Anxiety, for a lot of people on and off the Autism Spectrum, is an ever-present and ever-pressing problem. It can be all pervasive, seeping into every part of your lifestyle, like inkblots spilling onto the pages of your life, dirtying the pages and obscuring words and memories with worry and sometimes, blind panic.

What exactly is anxiety though?

Anxiety stems from a malfunction of our natural ‘fight-or-flight’ response. The fight or flight reflex is our response to perceived threat, and whether we deal with it by attacking it head on, or whether we flee from it. Anxiety is a ‘misreading’ of that perceived threat; it is an activation of our fight or flight reflex in situations that don’t call for it, and an overstatement of the danger involved. It can be completely debilitating, resulting in ‘panic attacks’, causing hyperventilation, palpitations, a sensation of imminent doom, heavy anxiety and loss of reasoning.

Anxiety attacks, culminating in panic attacks, can strike at any moment, walking down the street, a conversation in a bar, a university lecture. We have an increasing amount of social ethics tied up in conversation and how we act, and a lot of the time anxiety can stem from the fear of breaking this kind of ‘code of ethics’.

Obviously, when it comes to social code and conversational ethics, people with Asperger’s Syndrome can struggle, and as you can imagine, can be more prone to anxiety. The stakes are higher; the difficulties with crowds and social situations are constant, and there is always the fear you’ll do, or say, something wrong.

So how do you deal with this kind of anxiety, especially as someone with AS?

Well, there are a few ways to deal with the symptoms inherent in anxiety. Unfortunately, one of the biggest things I can advocate, and the one that really, really works, is to challenge yourself. Anxiety is constant for me, I get anxious just walking down the street, but I push myself to do it. It takes practise – you’re basically teaching your body, by doing the same things without incident, that certain situations are not threatening, or that any threats presented can be dealt with. Make sure you give yourself due credit for pushing yourself – it’s not expected, and you aren’t in any way a failure if you struggle. Take it slow, and steady.

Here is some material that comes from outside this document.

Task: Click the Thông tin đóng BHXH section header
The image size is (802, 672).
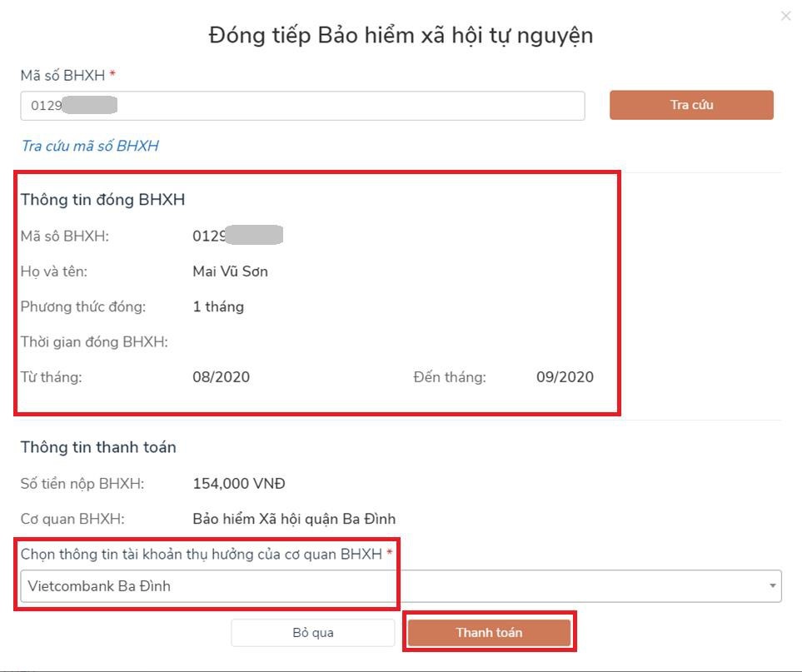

Meditation, either from outside sources or self-led, helps too. There’s a link here to a 9 minute Mindfulness meditation session by Sam Harris, but you can start simple. Breathing techniques are incredibly useful, as one of the first things leading up to a panic attack can be shallow, laboured breathing.

When you’re in situations which can provoke anxiety, try and, wherever possible, make sure you have an ‘out’. When I’m in situations I struggle with, it’s a habit of mine to make sure I know where the exits are and that I’m able to take five minutes if I’m struggling. Often just knowing that if you need to, you can escape a situation is enough to prevent you from needing to.

Finally, awareness is key. While it’s important to make sure you don’t keep bringing up the issue, let friends know that you struggle sometimes. You may find people are more understanding than you think.